▸ Work to be completed
Each line of the records containing "menu" is to be copied out and returned.
───── Excerpted data
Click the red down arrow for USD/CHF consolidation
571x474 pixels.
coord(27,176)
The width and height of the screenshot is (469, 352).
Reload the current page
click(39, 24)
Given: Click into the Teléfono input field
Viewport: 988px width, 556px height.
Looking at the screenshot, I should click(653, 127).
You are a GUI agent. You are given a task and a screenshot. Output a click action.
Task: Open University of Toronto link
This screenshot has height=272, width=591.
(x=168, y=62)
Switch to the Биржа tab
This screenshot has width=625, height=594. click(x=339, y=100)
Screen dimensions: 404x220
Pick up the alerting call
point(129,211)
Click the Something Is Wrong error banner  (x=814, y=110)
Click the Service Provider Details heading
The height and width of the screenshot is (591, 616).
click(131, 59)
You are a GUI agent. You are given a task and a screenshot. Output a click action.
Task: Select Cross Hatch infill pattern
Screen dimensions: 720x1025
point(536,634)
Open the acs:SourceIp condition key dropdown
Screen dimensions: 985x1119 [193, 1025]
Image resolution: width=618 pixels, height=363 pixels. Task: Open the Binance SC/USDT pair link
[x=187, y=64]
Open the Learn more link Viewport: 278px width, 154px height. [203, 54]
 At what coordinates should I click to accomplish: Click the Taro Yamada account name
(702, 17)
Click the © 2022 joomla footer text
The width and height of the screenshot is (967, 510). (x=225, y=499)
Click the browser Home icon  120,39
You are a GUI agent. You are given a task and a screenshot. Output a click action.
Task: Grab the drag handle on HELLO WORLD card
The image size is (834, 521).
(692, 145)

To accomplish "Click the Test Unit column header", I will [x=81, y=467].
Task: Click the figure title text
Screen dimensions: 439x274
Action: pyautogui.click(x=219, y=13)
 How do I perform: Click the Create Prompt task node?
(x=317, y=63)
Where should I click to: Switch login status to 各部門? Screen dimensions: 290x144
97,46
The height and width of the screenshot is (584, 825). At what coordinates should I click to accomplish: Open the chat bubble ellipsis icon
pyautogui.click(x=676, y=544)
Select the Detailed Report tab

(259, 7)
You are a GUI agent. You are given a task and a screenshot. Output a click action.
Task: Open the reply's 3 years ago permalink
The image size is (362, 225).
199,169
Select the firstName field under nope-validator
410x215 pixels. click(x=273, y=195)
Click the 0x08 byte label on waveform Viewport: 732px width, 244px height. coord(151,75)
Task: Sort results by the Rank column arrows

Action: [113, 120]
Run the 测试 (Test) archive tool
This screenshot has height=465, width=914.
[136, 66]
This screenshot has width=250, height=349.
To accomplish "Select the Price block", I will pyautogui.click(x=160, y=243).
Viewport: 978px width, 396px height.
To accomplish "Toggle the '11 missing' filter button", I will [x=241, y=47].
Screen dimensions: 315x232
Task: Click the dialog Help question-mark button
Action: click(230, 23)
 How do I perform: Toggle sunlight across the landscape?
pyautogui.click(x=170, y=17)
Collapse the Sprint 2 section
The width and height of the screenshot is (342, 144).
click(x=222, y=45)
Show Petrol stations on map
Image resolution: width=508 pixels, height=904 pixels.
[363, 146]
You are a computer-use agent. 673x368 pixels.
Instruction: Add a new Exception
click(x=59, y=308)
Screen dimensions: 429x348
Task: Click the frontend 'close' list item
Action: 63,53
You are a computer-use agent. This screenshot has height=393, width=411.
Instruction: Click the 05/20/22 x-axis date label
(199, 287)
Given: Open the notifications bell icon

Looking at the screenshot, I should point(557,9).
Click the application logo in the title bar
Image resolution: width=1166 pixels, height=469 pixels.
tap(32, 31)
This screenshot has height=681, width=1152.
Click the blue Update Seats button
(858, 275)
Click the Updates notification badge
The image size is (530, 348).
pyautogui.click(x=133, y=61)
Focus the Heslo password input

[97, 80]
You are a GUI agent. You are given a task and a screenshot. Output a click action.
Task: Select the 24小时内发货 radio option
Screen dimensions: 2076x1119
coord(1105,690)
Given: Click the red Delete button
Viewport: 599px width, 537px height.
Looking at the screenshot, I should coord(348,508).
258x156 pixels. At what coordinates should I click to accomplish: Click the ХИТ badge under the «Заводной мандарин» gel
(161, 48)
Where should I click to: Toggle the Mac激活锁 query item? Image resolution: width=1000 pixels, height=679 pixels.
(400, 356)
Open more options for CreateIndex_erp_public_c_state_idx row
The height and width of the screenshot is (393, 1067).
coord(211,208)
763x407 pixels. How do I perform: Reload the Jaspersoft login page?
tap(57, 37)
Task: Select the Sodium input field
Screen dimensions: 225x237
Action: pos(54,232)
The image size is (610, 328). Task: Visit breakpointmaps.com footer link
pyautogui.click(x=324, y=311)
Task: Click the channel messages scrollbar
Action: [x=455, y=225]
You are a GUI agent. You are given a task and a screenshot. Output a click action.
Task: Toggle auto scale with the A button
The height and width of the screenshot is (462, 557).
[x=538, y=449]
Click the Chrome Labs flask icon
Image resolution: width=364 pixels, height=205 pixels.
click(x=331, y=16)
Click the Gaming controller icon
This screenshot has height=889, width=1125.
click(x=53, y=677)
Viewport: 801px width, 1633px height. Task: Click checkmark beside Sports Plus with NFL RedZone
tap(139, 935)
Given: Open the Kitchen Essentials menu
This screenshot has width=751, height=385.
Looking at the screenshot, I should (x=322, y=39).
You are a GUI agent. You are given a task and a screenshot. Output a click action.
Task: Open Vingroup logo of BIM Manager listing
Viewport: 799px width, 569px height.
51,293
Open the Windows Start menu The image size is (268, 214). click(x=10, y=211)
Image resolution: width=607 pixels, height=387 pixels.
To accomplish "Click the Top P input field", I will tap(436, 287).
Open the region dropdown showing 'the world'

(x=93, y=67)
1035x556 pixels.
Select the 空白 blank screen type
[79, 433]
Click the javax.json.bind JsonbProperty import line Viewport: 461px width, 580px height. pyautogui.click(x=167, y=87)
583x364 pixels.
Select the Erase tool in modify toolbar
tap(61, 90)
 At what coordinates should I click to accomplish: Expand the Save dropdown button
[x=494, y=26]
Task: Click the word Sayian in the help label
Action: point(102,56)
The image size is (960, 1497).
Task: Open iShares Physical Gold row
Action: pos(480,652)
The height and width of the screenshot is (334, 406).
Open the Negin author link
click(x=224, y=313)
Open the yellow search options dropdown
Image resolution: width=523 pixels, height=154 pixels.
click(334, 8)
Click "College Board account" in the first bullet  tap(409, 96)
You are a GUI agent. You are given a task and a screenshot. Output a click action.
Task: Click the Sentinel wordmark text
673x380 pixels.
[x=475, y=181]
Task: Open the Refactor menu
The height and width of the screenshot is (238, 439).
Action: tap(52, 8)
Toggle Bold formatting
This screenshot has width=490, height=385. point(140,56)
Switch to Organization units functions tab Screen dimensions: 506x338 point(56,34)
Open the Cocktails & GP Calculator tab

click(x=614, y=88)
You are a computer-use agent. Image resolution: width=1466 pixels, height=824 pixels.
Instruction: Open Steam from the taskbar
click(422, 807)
──────────
▸ Response to the task
Given: Open the Kitchen Essentials menu
Open the Windows Start menu The image size is (268, 214). click(x=10, y=211)
Task: Open the Refactor menu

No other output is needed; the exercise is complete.